▶ **Action item**
Please set down exactly the lines from the one containing "Open the notifications bell" through the last line of the records below, both included, with no pictures.

▶ **Records from a collection**
<<<<

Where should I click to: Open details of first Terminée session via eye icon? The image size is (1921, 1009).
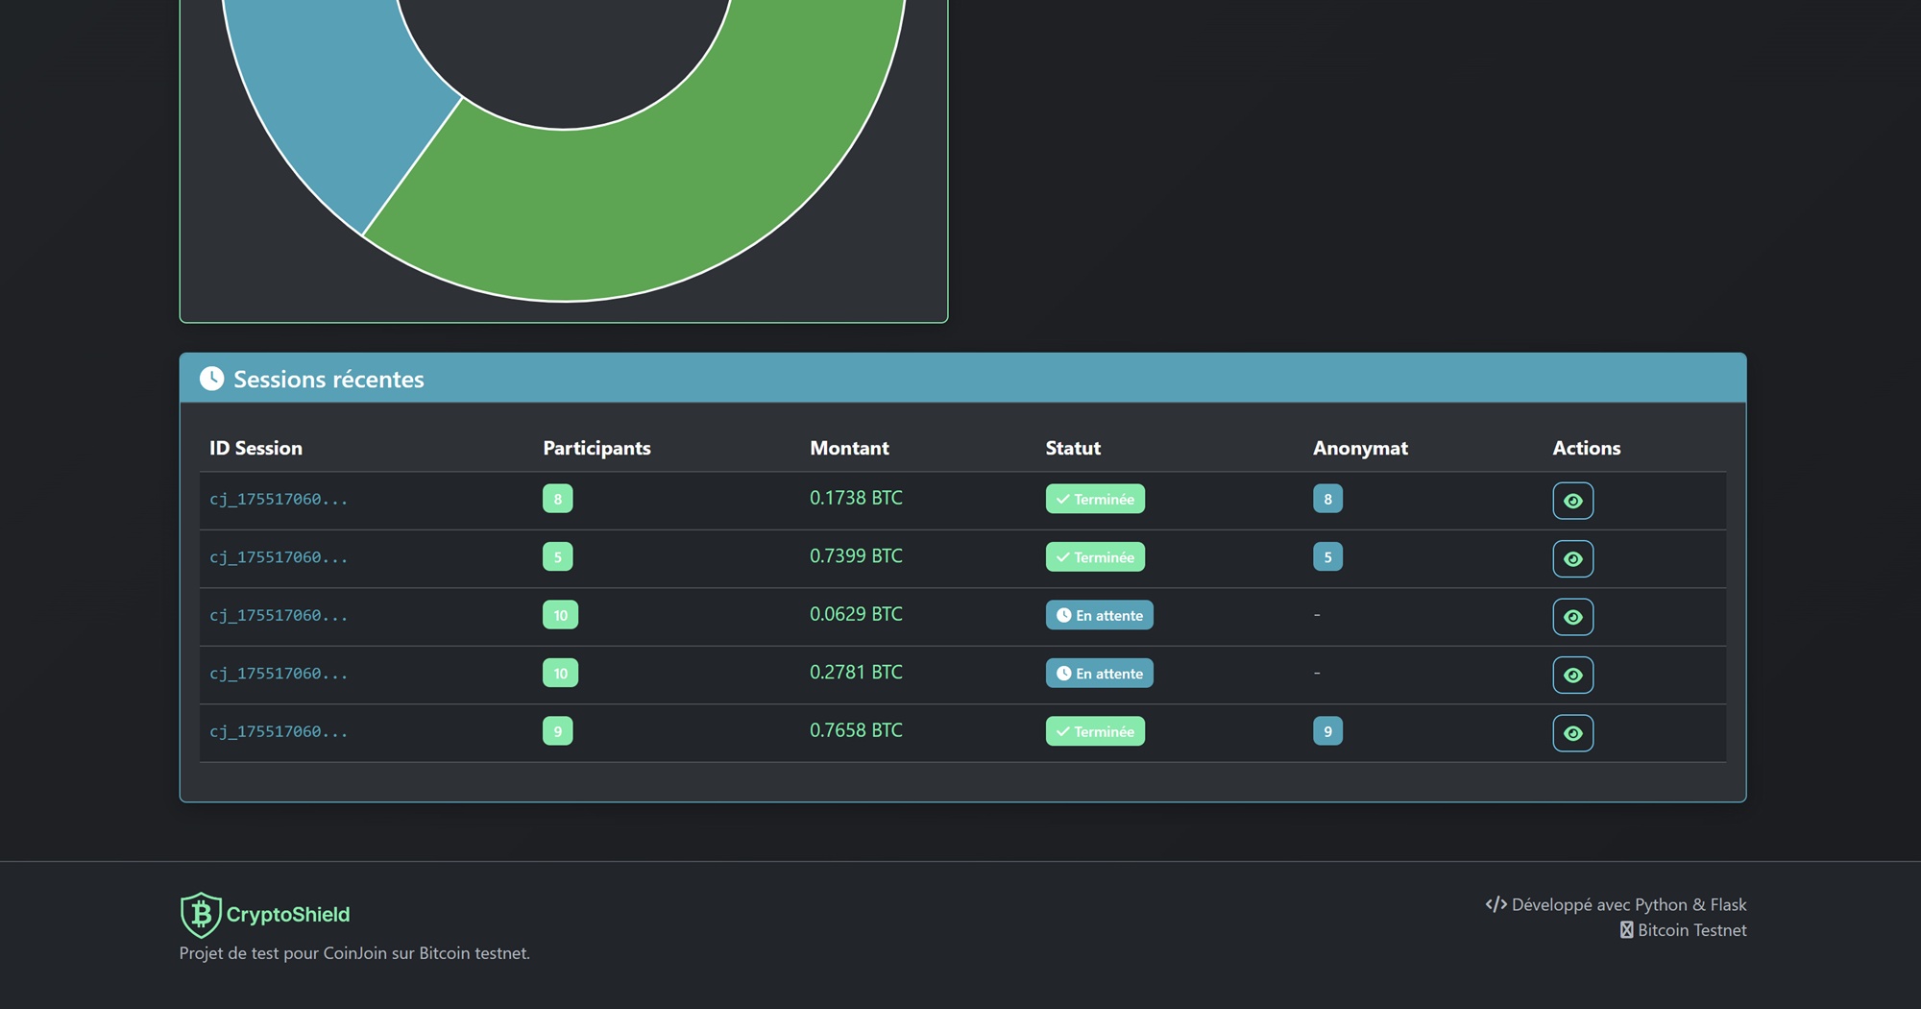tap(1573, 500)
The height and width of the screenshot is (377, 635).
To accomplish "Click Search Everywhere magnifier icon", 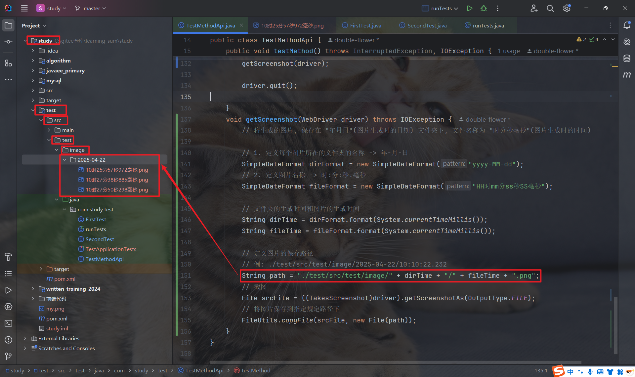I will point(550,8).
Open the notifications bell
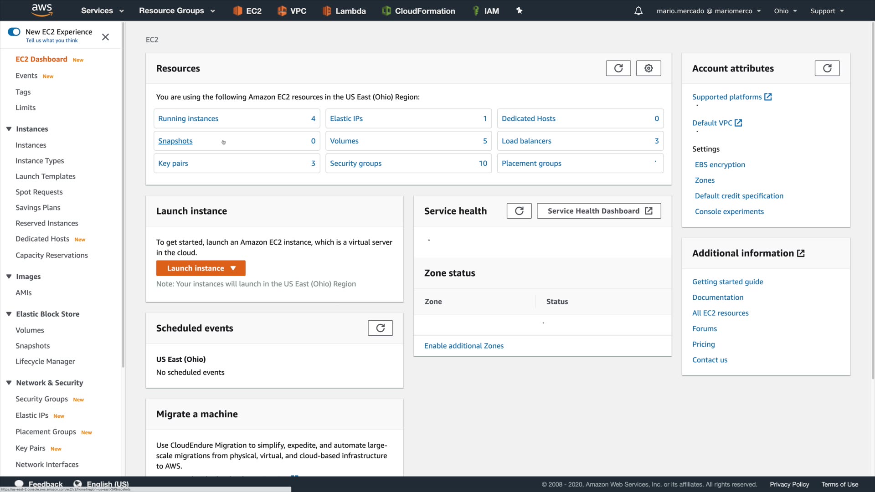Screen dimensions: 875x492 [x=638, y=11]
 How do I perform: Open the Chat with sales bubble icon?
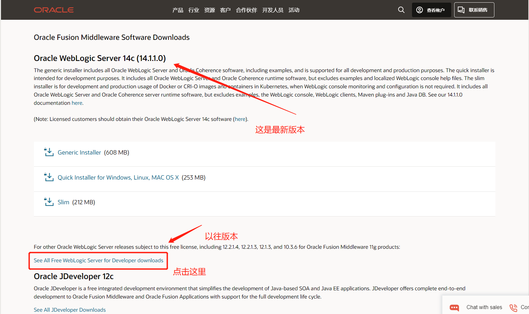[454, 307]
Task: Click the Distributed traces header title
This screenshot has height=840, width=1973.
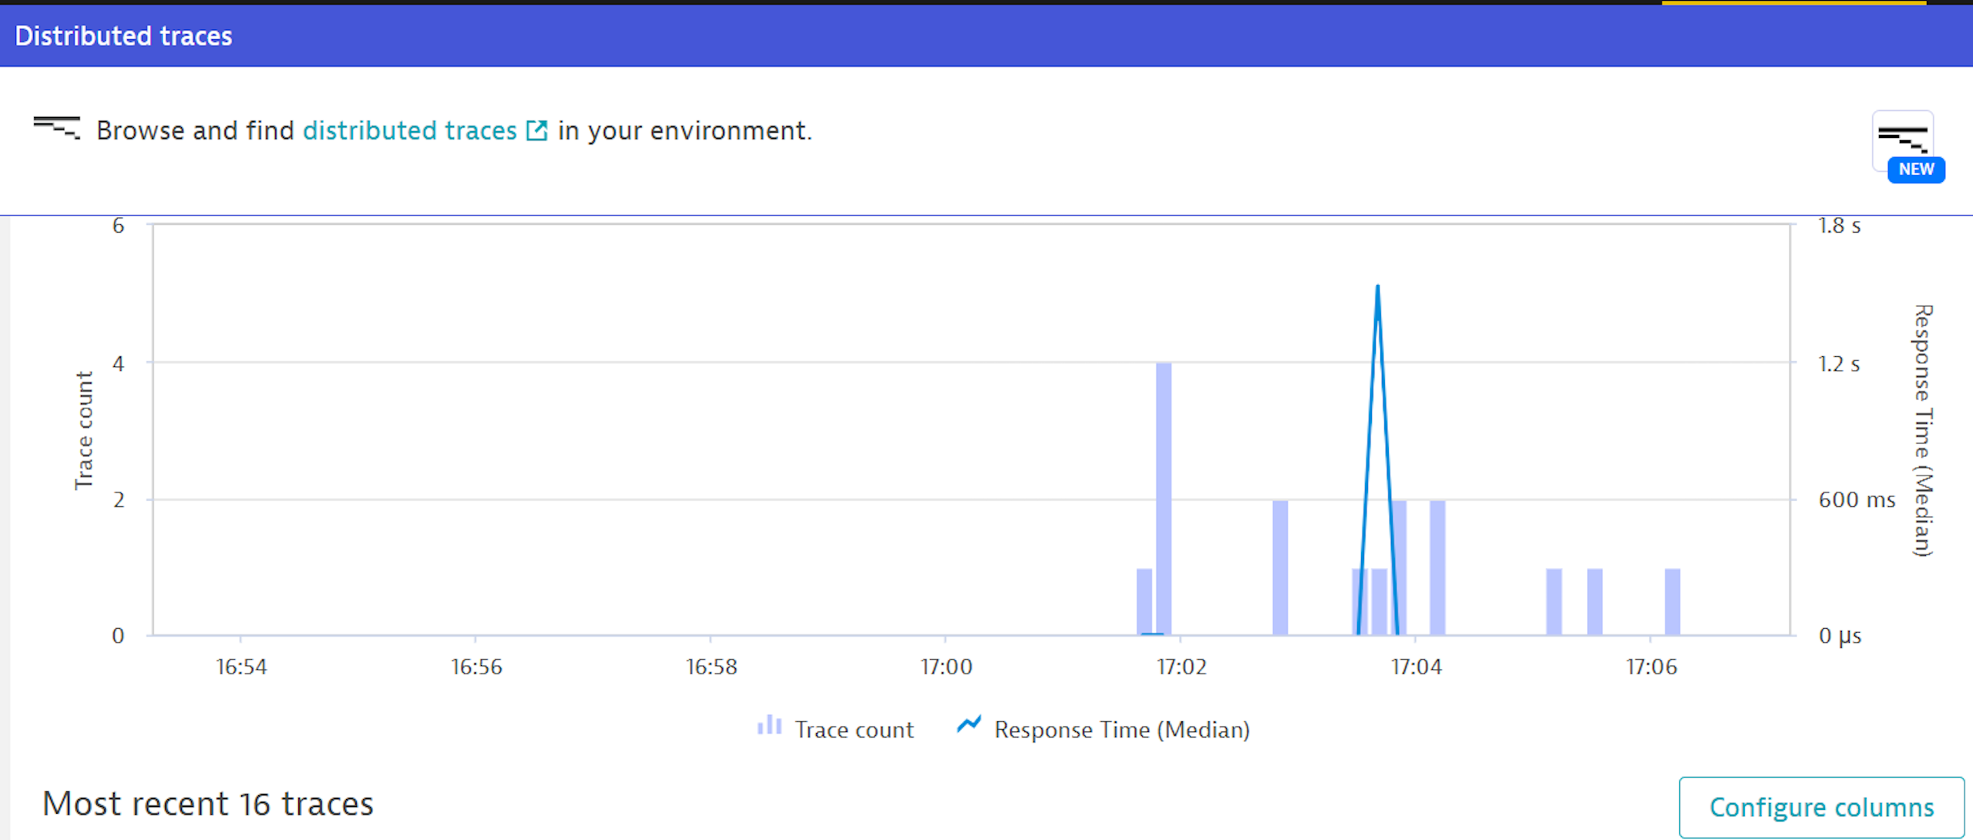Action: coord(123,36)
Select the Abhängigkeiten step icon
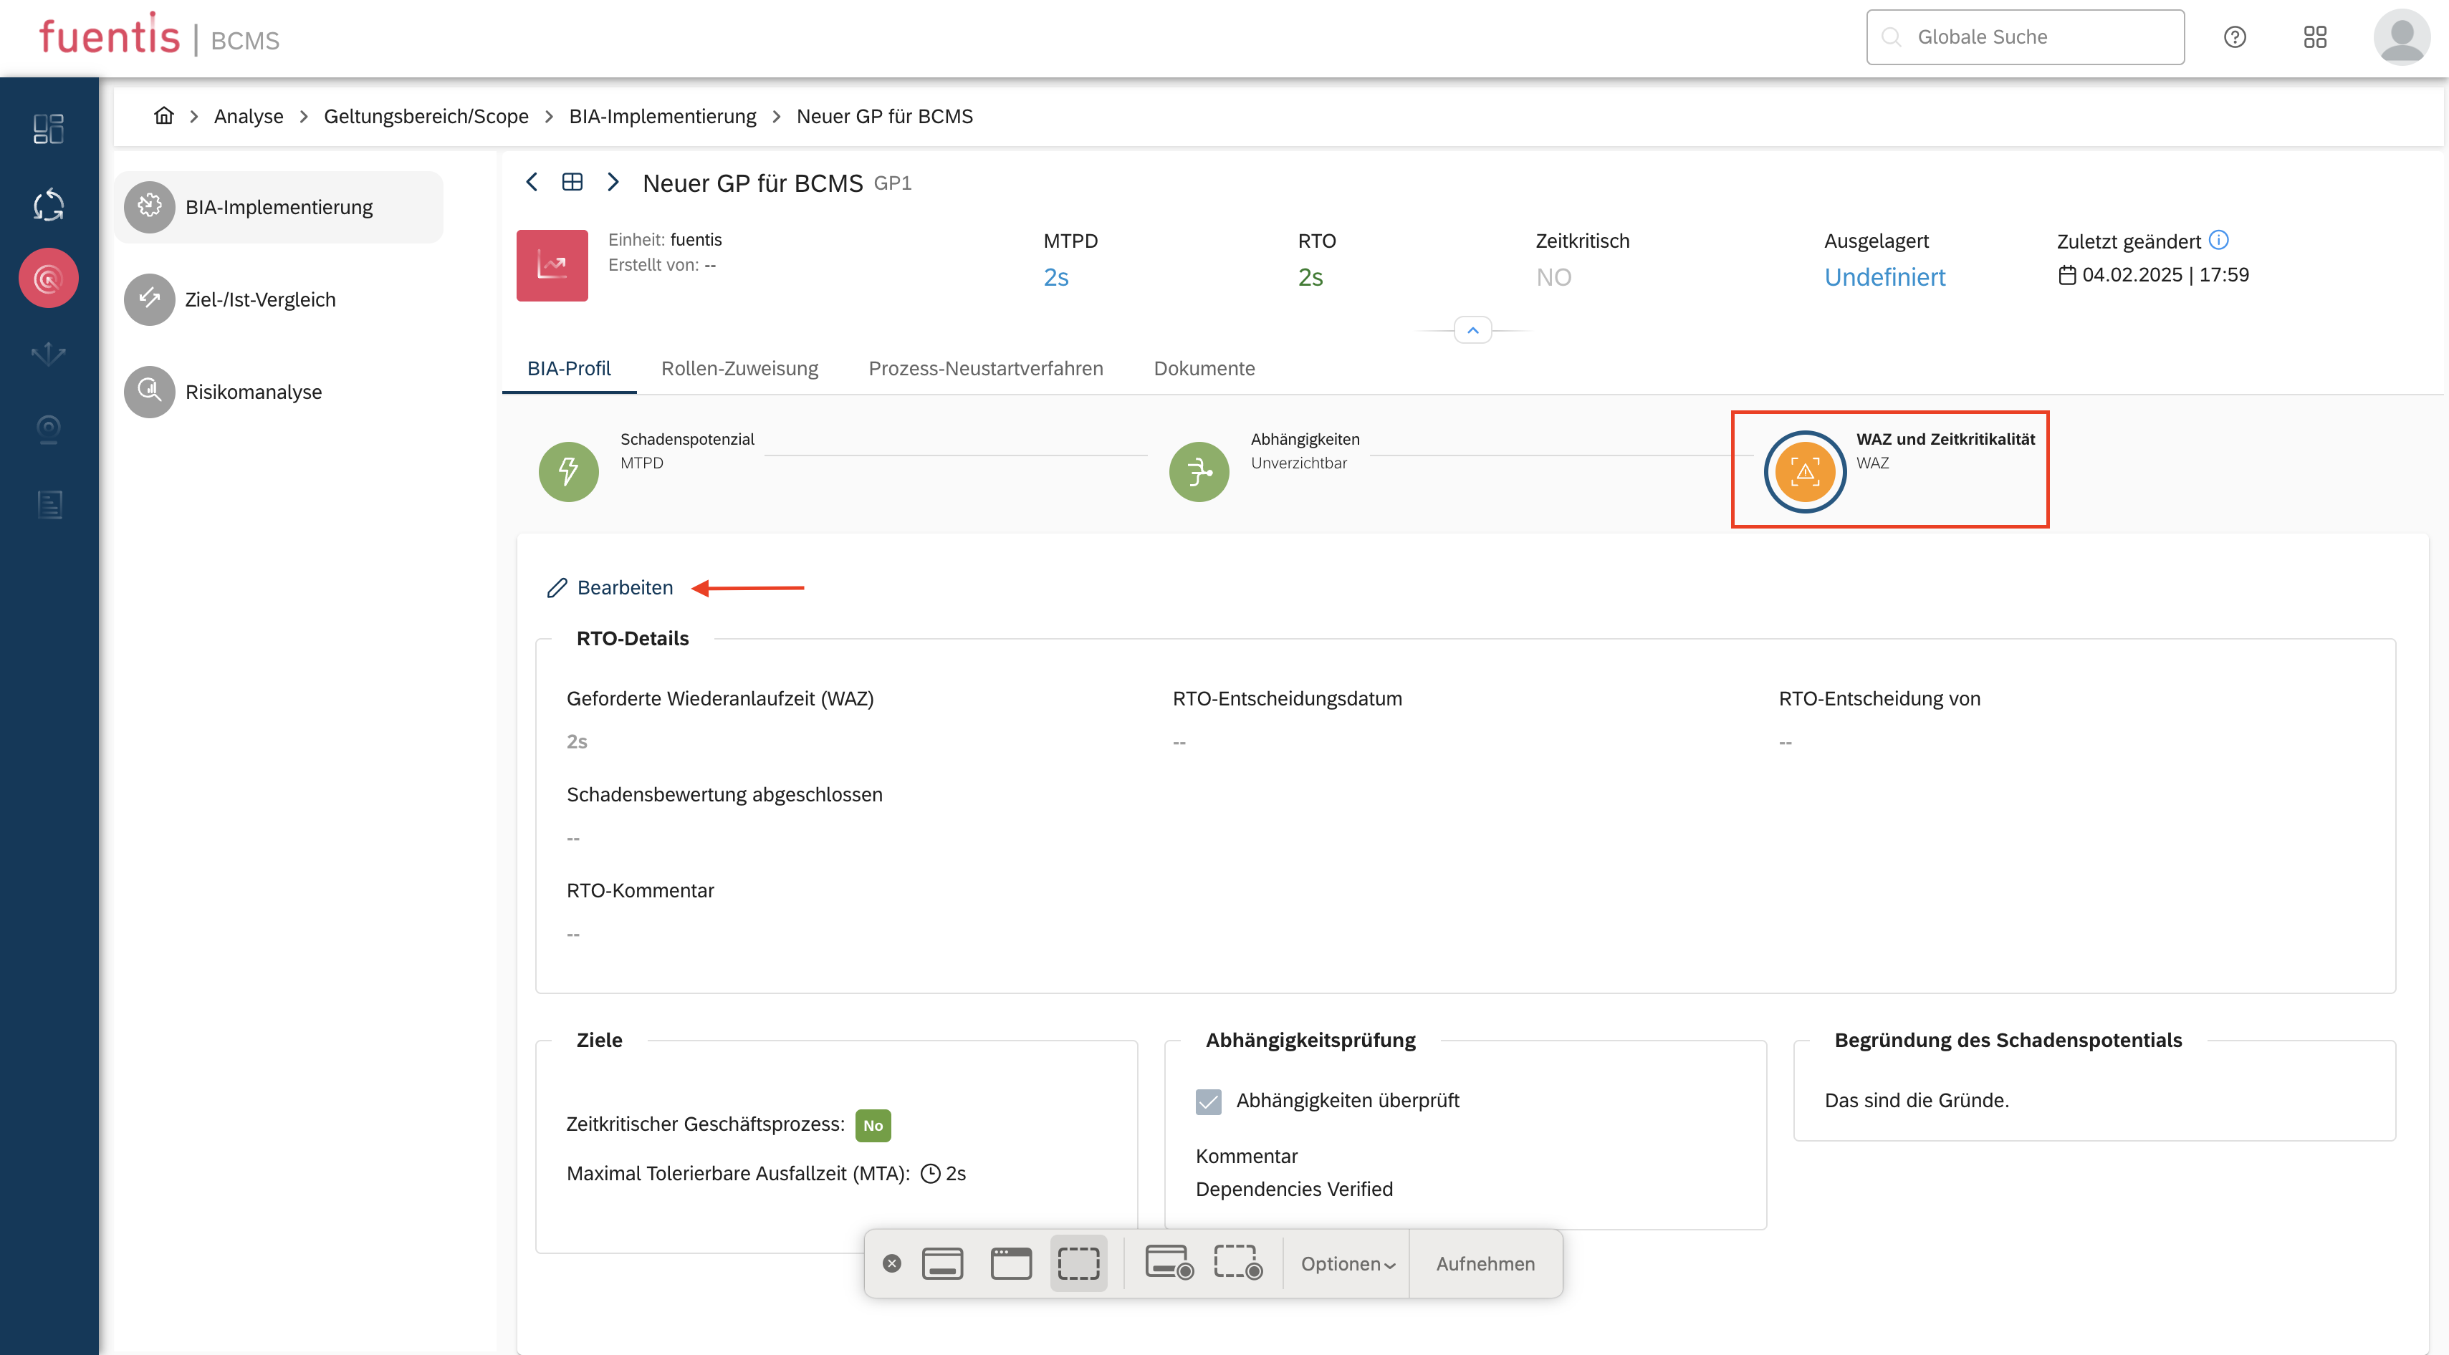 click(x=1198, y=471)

>>>>

▶ **Solution to this exercise**
Open the notifications bell
Screen dimensions: 875x492 [x=638, y=11]
 How do I perform: Open the Chat with sales bubble icon?
[454, 307]
Task: Click the Distributed traces header title
This screenshot has height=840, width=1973.
Action: coord(123,36)
Select the Abhängigkeiten step icon
 click(x=1198, y=471)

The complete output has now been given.